昼:コンビニのおにぎりとサラダスパゲティ。夜:松屋。キムカル丼。超不味し。

私はもうすぐ二十九歳になるのだが、二十九歳ってのは普通もうそれから先の人生でずっとやり続けるべき職とそのために必要な技術を身につけている年齢であり、私のように社会の何の役にも立たない低賃金労働を続けて、得た僅かな金をほとんど趣味の本に費やしてしまうような人間は、ふらふらしている人、だといっても良いだろう。人が単に生きるのではなくflourishするためには、なにか脱自的な対象がなければならない。脱自的な対象とはつまりだとか国家だとか芸術だとか言うものであり、それが必要だということはもうこの四五年の間ずっと考えていることで、探し続けてもいるのだが、一向に見つかる気配がない。それがなければ人間はflourishできない。つまり、主体的に生きられない。いや、主体的に、というのも少しおかしくて、それは脱自的な生き方なのだから主体などどうでもよいわけだ。主体などどうでもよくなるくらいに脱自的に、恍惚とわれとわが身を奉げられる対象を得たときにこそ、人間はひとつの精神となる。自分の精神に優越する何かを見つけたときにこそ人間は精神になるのだ。これは逆説である。逆説ではあるが、否定しきれないものがある。人間はそれ自体では精神でありえない。精神でないということは人間でないということである。精神を持たない人間とはヒトであり、動物である。ヒトなる動物が精神を持ち人間となり世界の中心にその座席を与えられるためには、世界の外にある何かが世界を定位しなければならない。その何かこそがであり国家であり芸術でありその他諸々のものなのだが、これを儒教的に「天」の原理だと日本では表現することがあり、その対義語を「地」「大地母神」の原理だと言うこともある。しかし、「天」を「父」などと言い換えてしまうと思考が大きく杜撰になっていく。「天」とは厳密には父とか母とかいう人間の論理を超越していなければならないはずだし、女には女の「天」はあり得る。しかし同時に「天」とは、ただの他者、つまり、よくわからないというだけの未規定性ではない。なぜなら「天」に従ったときにこそ人間の精神が生まれるからである。
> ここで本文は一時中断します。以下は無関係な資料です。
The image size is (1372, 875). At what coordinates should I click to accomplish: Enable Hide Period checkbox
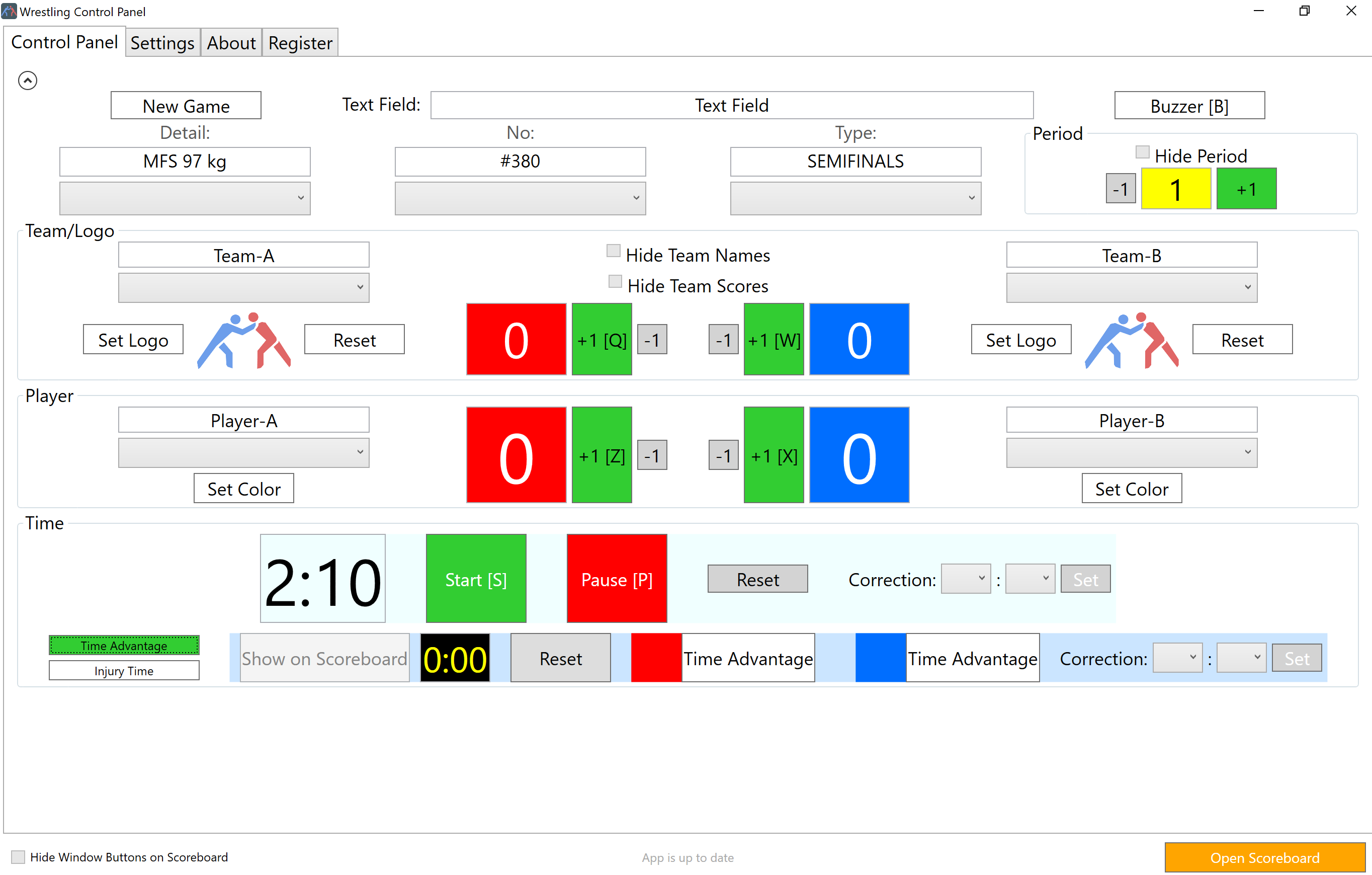point(1142,152)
現実には「天」なるものを実証的に割り出せるわけではないのだから、「天」とは人間が仮構しただけのバーチャルな領域でしかない。はずなのだが、時に「天」は人間の肉体をどうしようもなく規定する一種の法則としても現れ、そうであるがゆえに人間は「天」を重んじることができる。どうしようもなくアイドルが好きなオタクが、ファン活動をもはや自分の意志だけでは辞められないのと同じである。だが肝心なのはそのファン活動が世界を定位するかどうかということだ。私にとってそうした世界を定位するファン活動こそが問題なのである。私は何のファンなのか。そして私がファン活動の対象とする何かは世界を定位するのかどうか。私は精神たりえるのかどうか。